_Отрывок_
·····

А в это вечернее время Шумяцкий сидел в приемной у товарища Сталина и терпеливо ждал благосклонного взгляда одного из помощников вождя Льва Мехлиса. Напротив него также терпеливо сидел главный редактор «Комсомольской правды». Тогда же Шумяцкий, с глазу на глаз, рассказал все главному редактору «Комсомолки». Партия планирует провести летом этого года небывалую кинопремьеру. Не будет ли лишним, по мнению главного редактора, объявить всесоюзный конкурс среди молодежи на лучший стихотворный текст для фильма? А победителя премировать поездкой в Москву. Да, кроме того, держать читателей в курсе съемок такого интересного фильма — благое дело.
В ответ главный редактор только широко раскрывал глаза и преданно улыбался начальнику Главного управления кинофотопромышленности (ГУКФ) при СНК СССР.

·····

_Предоставленные данные_
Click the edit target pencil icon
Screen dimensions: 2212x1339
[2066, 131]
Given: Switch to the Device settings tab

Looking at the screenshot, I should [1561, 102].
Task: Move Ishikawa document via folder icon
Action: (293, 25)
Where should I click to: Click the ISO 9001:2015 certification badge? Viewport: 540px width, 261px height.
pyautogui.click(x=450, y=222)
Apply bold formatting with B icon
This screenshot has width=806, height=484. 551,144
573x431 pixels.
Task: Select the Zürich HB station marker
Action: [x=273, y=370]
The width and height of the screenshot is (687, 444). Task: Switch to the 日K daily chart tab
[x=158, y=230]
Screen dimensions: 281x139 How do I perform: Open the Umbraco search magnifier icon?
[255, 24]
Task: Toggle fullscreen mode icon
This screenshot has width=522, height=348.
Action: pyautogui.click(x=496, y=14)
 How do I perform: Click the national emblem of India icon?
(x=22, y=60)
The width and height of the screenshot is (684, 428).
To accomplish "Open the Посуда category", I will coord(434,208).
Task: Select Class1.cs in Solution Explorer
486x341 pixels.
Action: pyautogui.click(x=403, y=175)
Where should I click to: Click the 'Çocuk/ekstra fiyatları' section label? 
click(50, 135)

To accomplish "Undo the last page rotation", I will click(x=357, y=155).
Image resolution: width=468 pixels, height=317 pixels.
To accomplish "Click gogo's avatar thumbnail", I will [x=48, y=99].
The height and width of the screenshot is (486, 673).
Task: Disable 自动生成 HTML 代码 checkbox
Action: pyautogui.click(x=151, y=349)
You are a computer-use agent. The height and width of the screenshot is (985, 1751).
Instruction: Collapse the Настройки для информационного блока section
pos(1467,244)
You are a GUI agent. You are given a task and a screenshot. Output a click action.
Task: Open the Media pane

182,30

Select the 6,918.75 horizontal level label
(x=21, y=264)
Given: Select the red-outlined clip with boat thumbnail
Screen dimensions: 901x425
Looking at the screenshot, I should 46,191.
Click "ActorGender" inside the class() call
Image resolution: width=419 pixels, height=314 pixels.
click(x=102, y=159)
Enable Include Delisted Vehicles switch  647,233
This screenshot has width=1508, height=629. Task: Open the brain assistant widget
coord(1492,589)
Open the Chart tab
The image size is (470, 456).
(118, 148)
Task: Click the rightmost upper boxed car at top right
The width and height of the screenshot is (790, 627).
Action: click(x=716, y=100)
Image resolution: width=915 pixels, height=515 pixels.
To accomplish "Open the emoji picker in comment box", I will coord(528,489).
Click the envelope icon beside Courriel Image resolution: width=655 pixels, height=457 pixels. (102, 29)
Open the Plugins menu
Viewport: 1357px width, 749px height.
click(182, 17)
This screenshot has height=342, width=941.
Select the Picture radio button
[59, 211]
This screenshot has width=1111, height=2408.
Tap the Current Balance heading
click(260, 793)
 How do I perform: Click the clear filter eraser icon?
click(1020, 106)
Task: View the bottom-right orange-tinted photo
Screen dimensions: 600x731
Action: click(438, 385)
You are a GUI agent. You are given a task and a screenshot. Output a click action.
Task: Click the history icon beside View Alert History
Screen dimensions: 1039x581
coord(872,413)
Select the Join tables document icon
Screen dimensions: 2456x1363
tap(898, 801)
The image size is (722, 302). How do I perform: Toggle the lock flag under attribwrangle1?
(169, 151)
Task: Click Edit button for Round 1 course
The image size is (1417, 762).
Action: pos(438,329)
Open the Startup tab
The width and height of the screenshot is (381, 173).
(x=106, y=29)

·····

_Задания_
1 > Ответьте на вопросы по отрывку о Шумяцком:
(а) Чьего благосклонного взгляда ждал Шумяцкий в приемной?
(б) Чем предлагалось премировать победителя конкурса?
(в) Начальником какого управления назван Шумяцкий?
2 > Извлеките из отрывка о Шумяцком точный фрагмент, начиная со слов «А в это вечернее» и далее вплоть до слов «фильма — благое дело.».
3 > Пожалуйста, продолжите отрывок о Шумяцком, начав сразу после его последнего предложения.
Данные представляют собой отдельный материал и к отрывку не относятся.

_Ответы к заданиям_
1 >
(а) Одного из помощников вождя, Льва Мехлиса.
(б) Поездкой в Москву.
(в) Главного управления кинофотопромышленности (ГУКФ) при СНК СССР.

2 >
А в это вечернее время Шумяцкий сидел в приемной у товарища Сталина и терпеливо ждал благосклонного взгляда одного из помощников вождя Льва Мехлиса. Напротив него также терпеливо сидел главный редактор «Комсомольской правды». Тогда же Шумяцкий, с глазу на глаз, рассказал все главному редактору «Комсомолки». Партия планирует провести летом этого года небывалую кинопремьеру. Не будет ли лишним, по мнению главного редактора, объявить всесоюзный конкурс среди молодежи на лучший стихотворный текст для фильма? А победителя премировать поездкой в Москву. Да, кроме того, держать читателей в курсе съемок такого интересного фильма — благое дело.

3 >
Заговорщики в Ленинграде переходили уже к обсуждению афишной части будущей картины. Главными назначались постановщик Александров и композитор Дунаевский. Сценаристы — Эрдман и Масс. Оператором Александров предложил своего друга Владимира Нильсена. Ну а все музыкальные партии должен был исполнять Утесов со своим джаз-оркестром. Также в предварительном разговоре решили, что автором всех поэтических текстов будет пересмешник Масс. Относительно этого поэта-песенника у Утесова существовало свое мнение. Но пока он решил его не высказывать.
Далеко за полночь Александров и Дунаевский вышли вместе из гостеприимного дома Утесова. Еда была очень вкусной. Александрову казалось, что он поступил правильно. Во-первых, он снял с себя, с самого начала, единоличную ответственность за судьбу фильма. Теперь успех или неуспех будут делить с ним композитор и Утесов. Во-вторых, Дунаевский оказался очень обаятельным, смешливым, ироничным и остроумным, а главное, умел увлекательно слушать и удивляться.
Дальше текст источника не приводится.